In general, hydrocephalus is characterized by an enlarged ventricle resulting from dysfunctional CSF flow, either because the CSF pressure is excessively high or CSF pathways are obstructed [4,8]. Depending on the mechanism, hydrocephalus is classified either as non-obstructive hydrocephalus caused by CSF overproduction due a choroid plexus tumor for instance, or as obstructive hydrocephalus caused by dysfunctional CSF flow. Most cases of hydrocephalus are obstructive hydrocephalus, which is further classified depending on the location of the obstruction, as either a non-communicating hydrocephalus in which intraventricular obstruction occurs or as communicating hydrocephalus in which obstruction occurs in an area below the fourth ventricle. Communicating hydrocephalus occurs mainly due to subarachnoid hemorrhage or meningitis, whereas non-communicating hydrocephalus occurs due to an obstruction in the ventricular system caused by intraventricular tumor, hematoma, or brain herniation [8]. Hydrocephalus following traumatic brain injury was first reported in 1914 by Dandy. The incidence rate varies widely with a range of 8%–72%, and it has been reported that 1%–4% of cases require shunting [8,9,10]. For many years, shunting has been a universal surgical procedure for hydrocephalus [3], but complications can occur such as a blockage in the shunt, change in the location of the shunt, a mechanical defect like a problematic valve, slit ventricle syndrome, infection, intestinal perforation, subdural hematoma, or the formation of a pseudocyst around the peritoneum [3,8]. Our patient developed a pseudocyst, as the shunt moved to the abdominal subcutis due to intestinal adhesions following past surgery for peritonitis. He underwent a second procedure, but repeat surgery performed in the presence of complications can be a primary cause of increased morbidity and mortality and care should be taken [3].

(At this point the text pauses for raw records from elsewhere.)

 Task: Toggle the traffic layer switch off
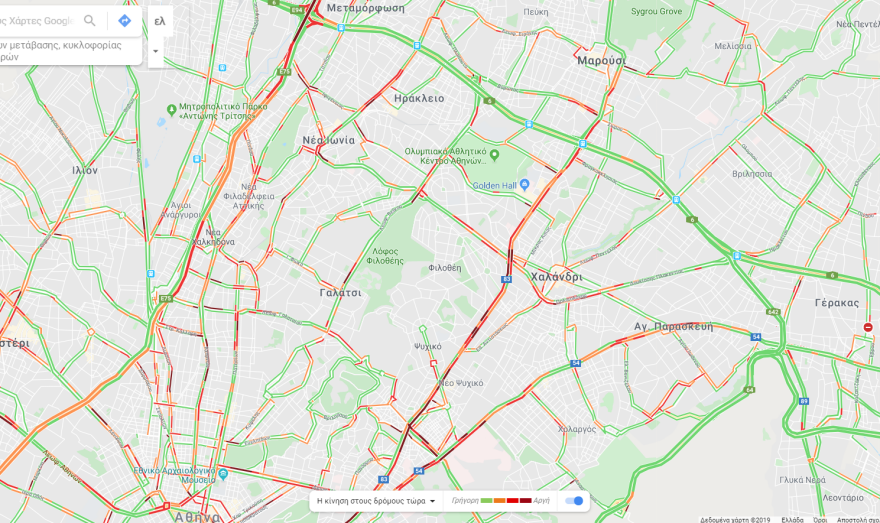pos(574,501)
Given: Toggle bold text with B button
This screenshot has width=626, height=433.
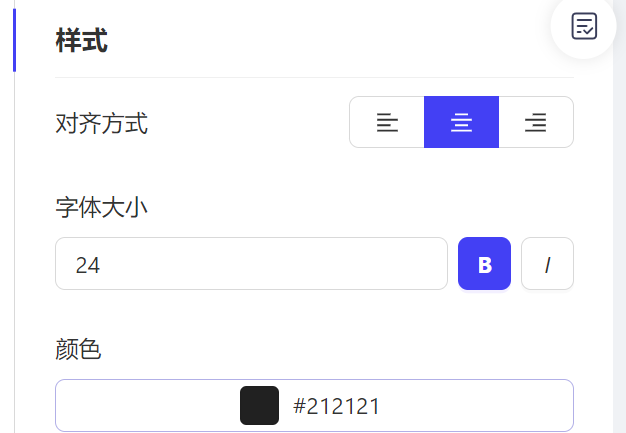Looking at the screenshot, I should 484,264.
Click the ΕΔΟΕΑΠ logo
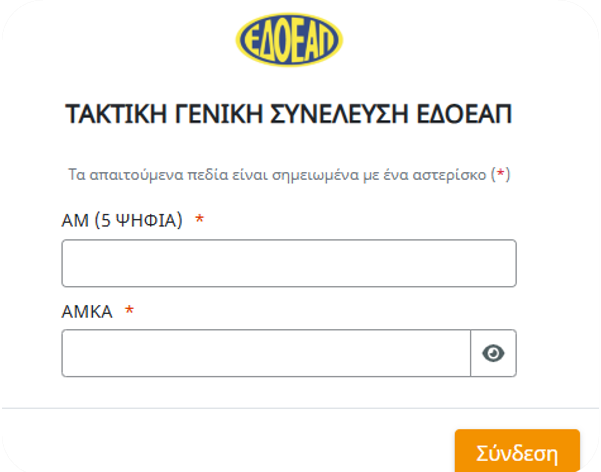This screenshot has width=601, height=472. 289,41
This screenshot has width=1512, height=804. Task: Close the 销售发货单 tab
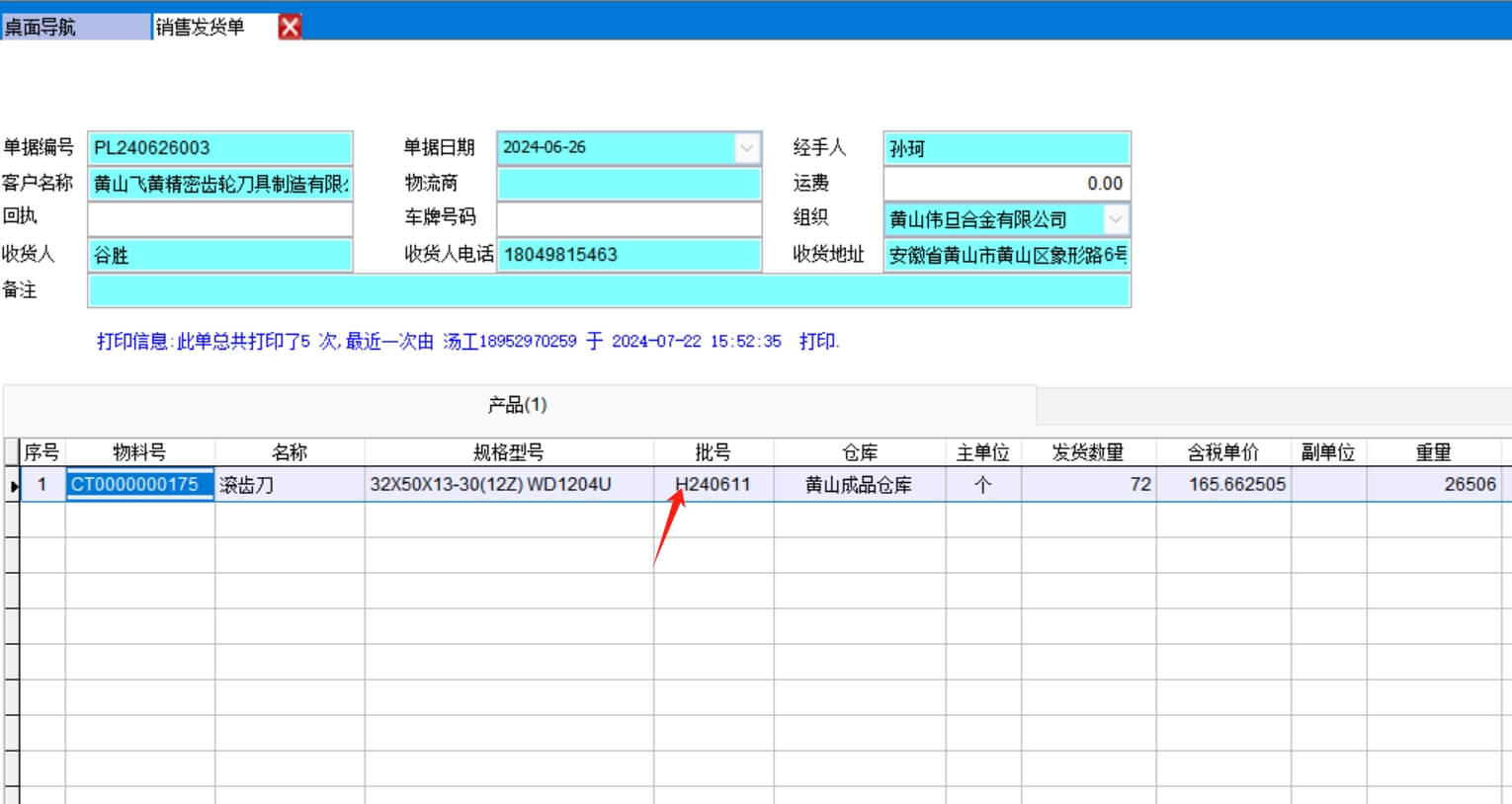(290, 27)
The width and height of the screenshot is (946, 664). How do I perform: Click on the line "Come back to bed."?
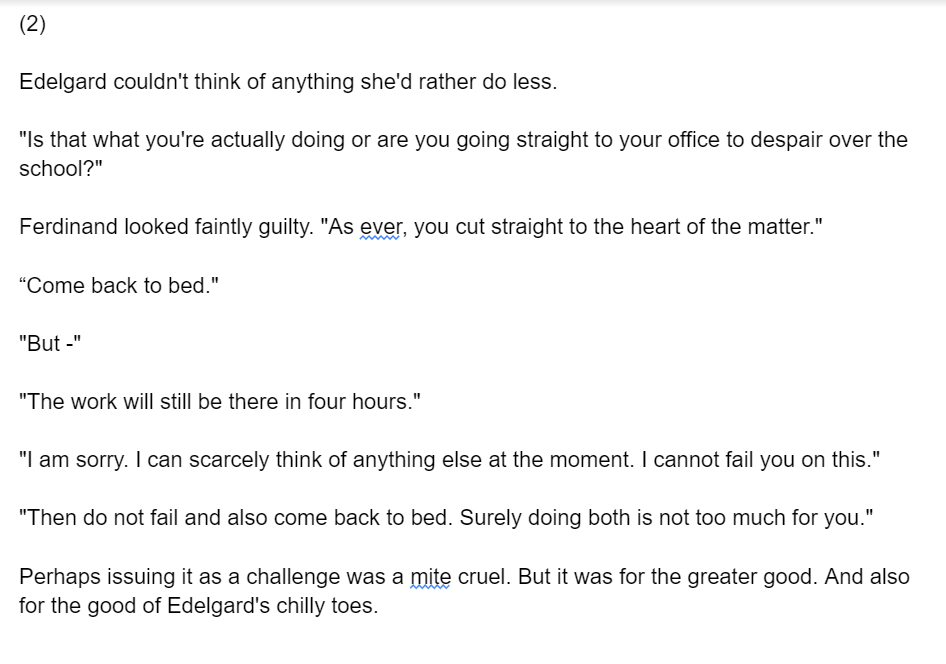[119, 286]
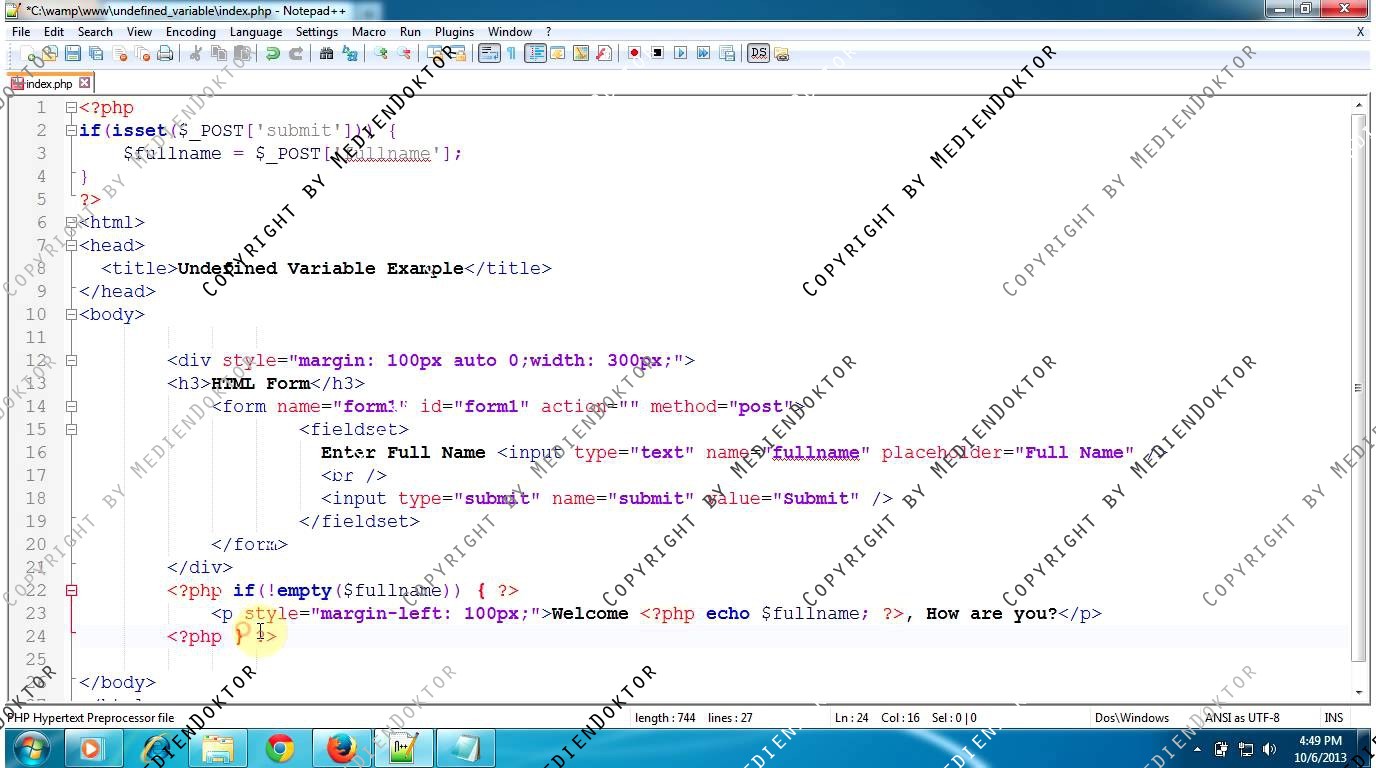Click the Zoom In toolbar icon

pos(381,54)
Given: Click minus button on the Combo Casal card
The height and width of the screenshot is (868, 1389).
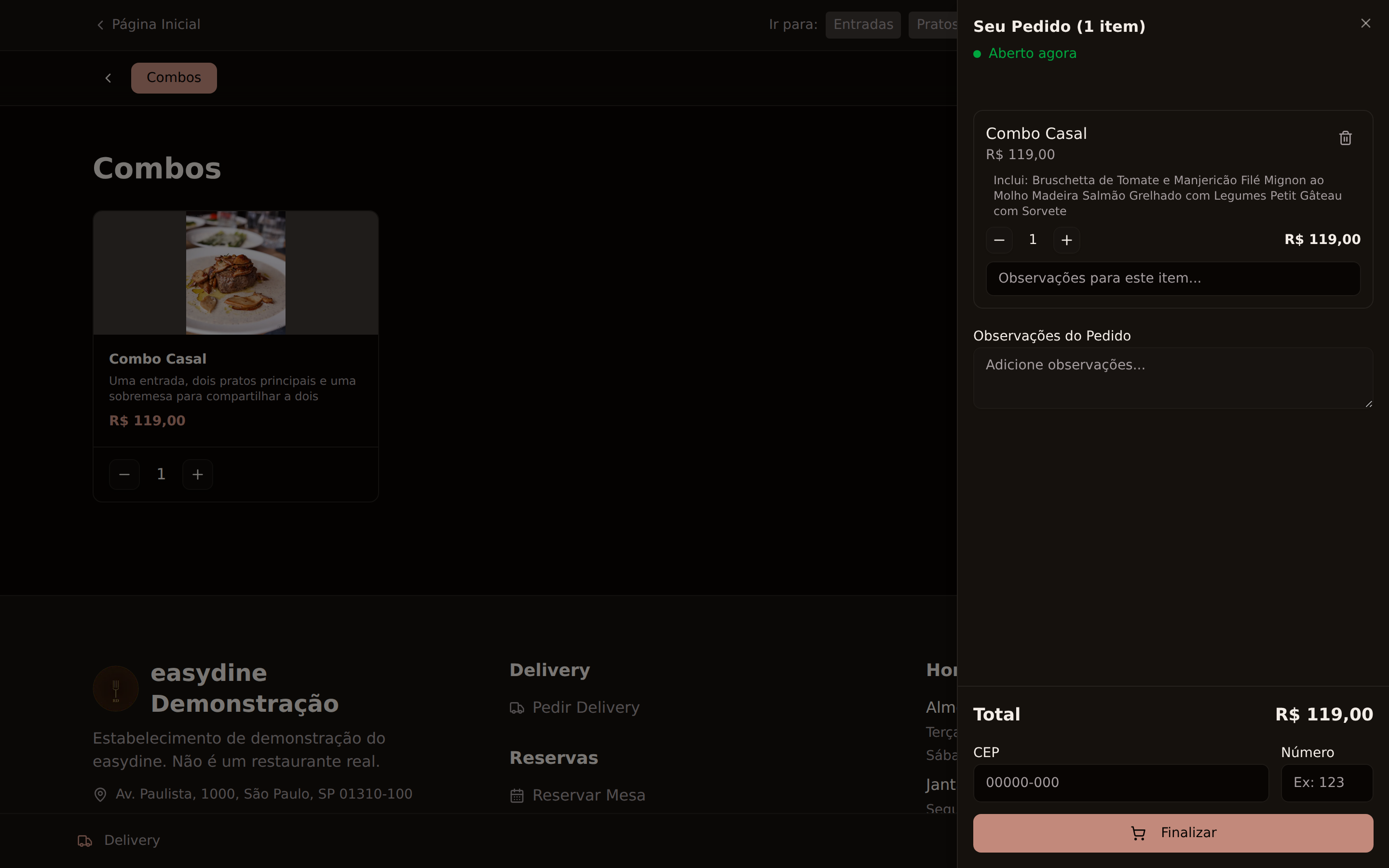Looking at the screenshot, I should click(124, 474).
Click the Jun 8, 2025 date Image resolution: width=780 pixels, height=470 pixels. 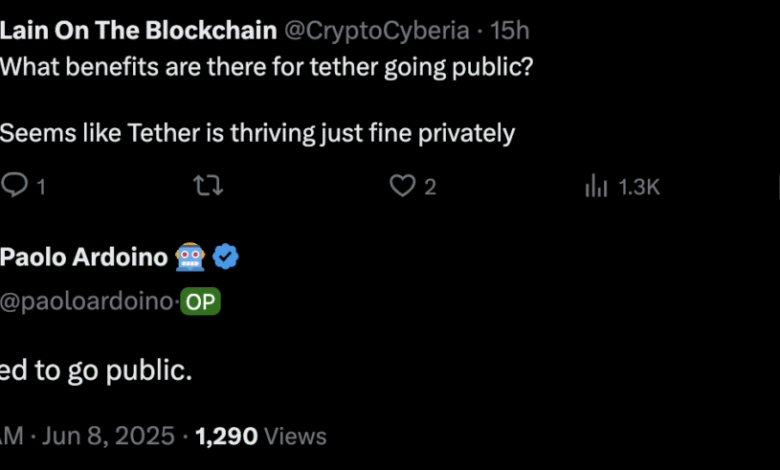(x=108, y=436)
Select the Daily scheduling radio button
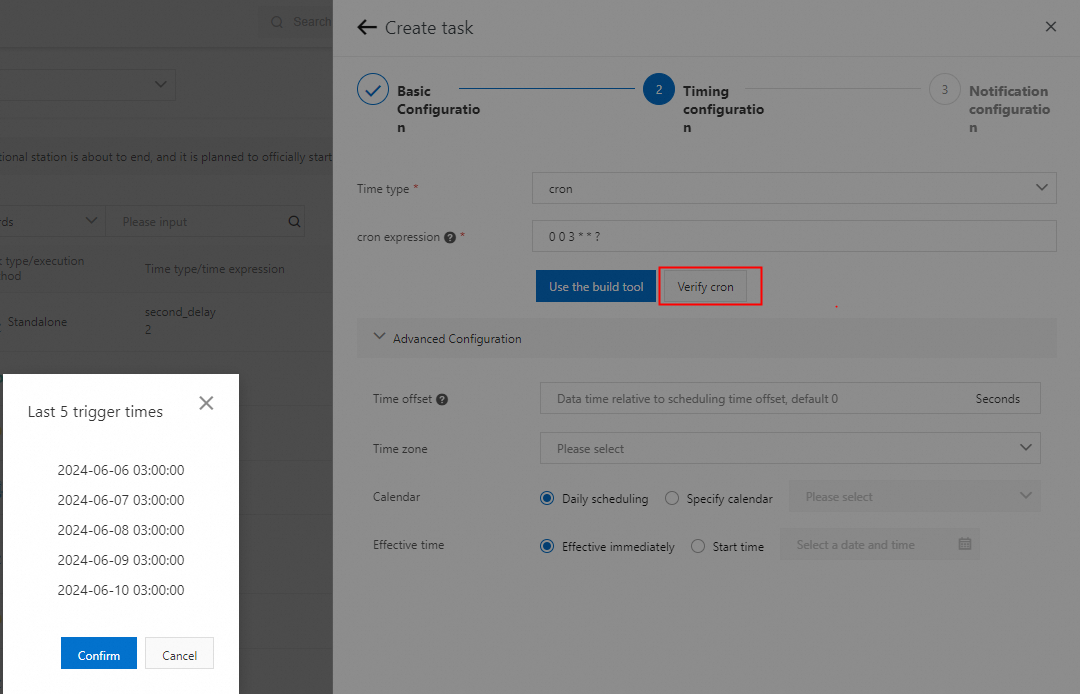Image resolution: width=1080 pixels, height=694 pixels. pyautogui.click(x=547, y=498)
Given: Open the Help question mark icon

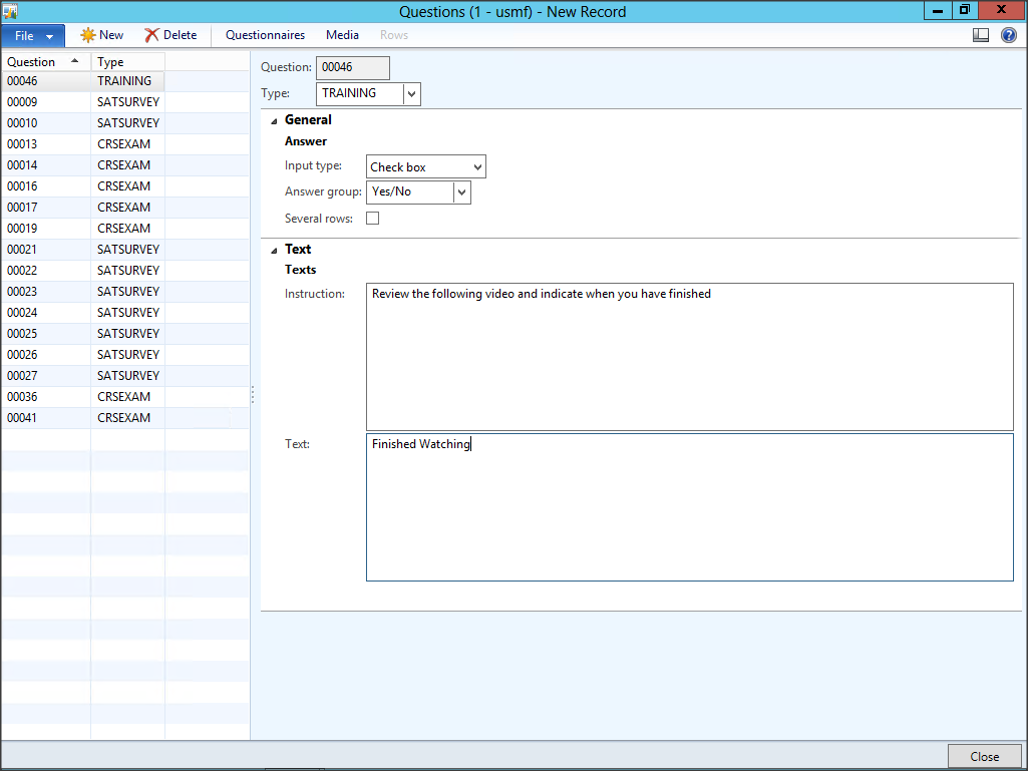Looking at the screenshot, I should [1008, 35].
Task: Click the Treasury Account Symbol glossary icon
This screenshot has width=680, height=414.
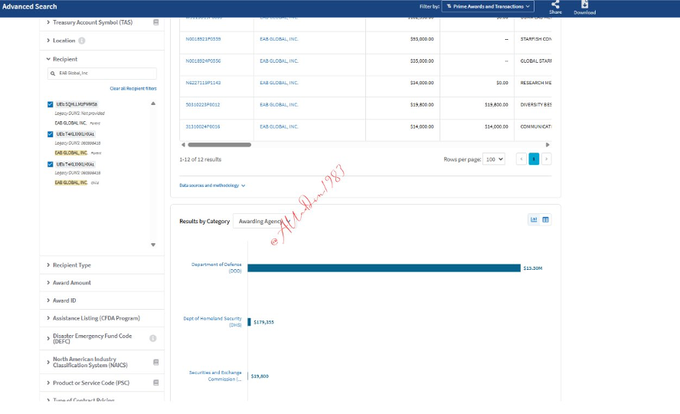Action: [155, 22]
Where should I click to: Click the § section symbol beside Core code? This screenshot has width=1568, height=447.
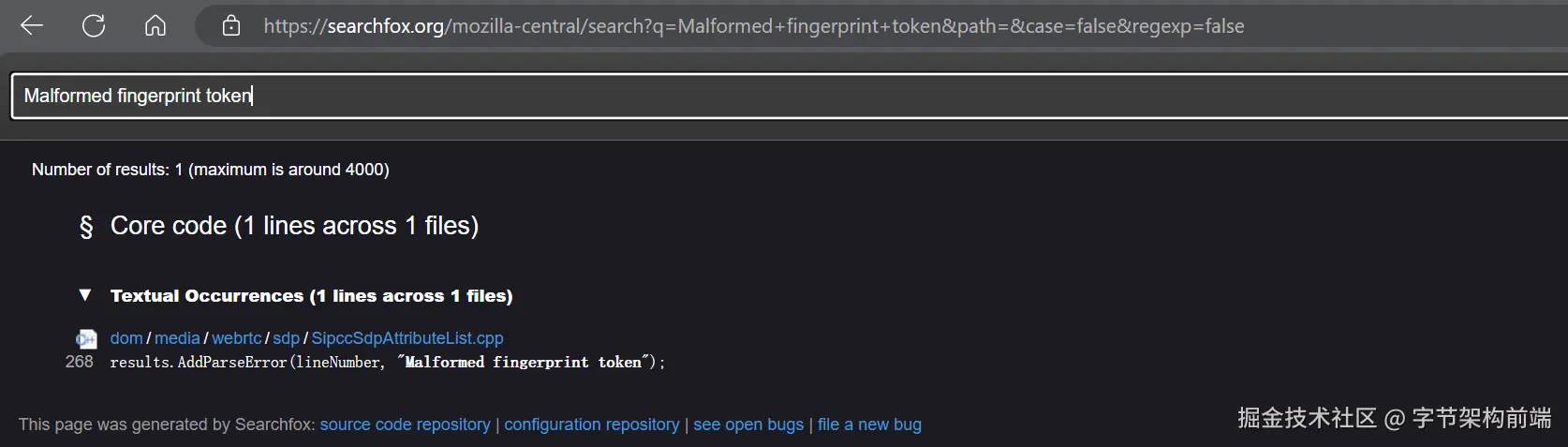click(x=86, y=227)
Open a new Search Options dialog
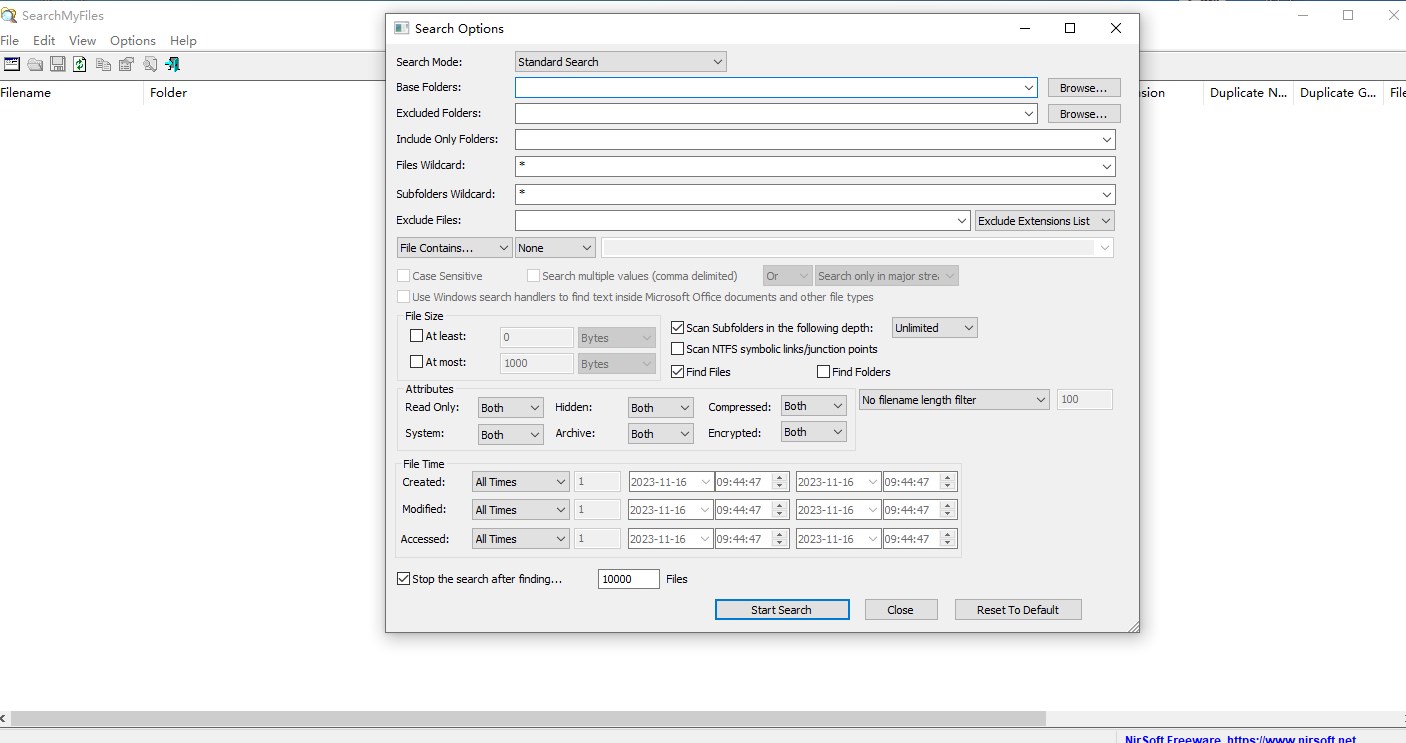The image size is (1406, 743). tap(12, 64)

In our patient, communicating hydrocephalus occurred following tension pneumocephalus. The presence of a significant hematoma in the subarachnoid space was not confirmed, but we suspect hemorrhage resulted from the basilar skull fracture. Dryness or damage over a relatively large area of the subarachnoid space and arachnoid villi due to tension pneumocephalus would have contributed to dysfunctional CSF flow. Until now, communicating hydrocephalus following traumatic tension pneumocephalus had not been reported and is a very rare complication, but tension pneumocephalus can be acquired after communicating hydrocephalus. Therefore, we suggest that patients should be continuously followed up and examined neurologically following surgery for tension pneumocephalus.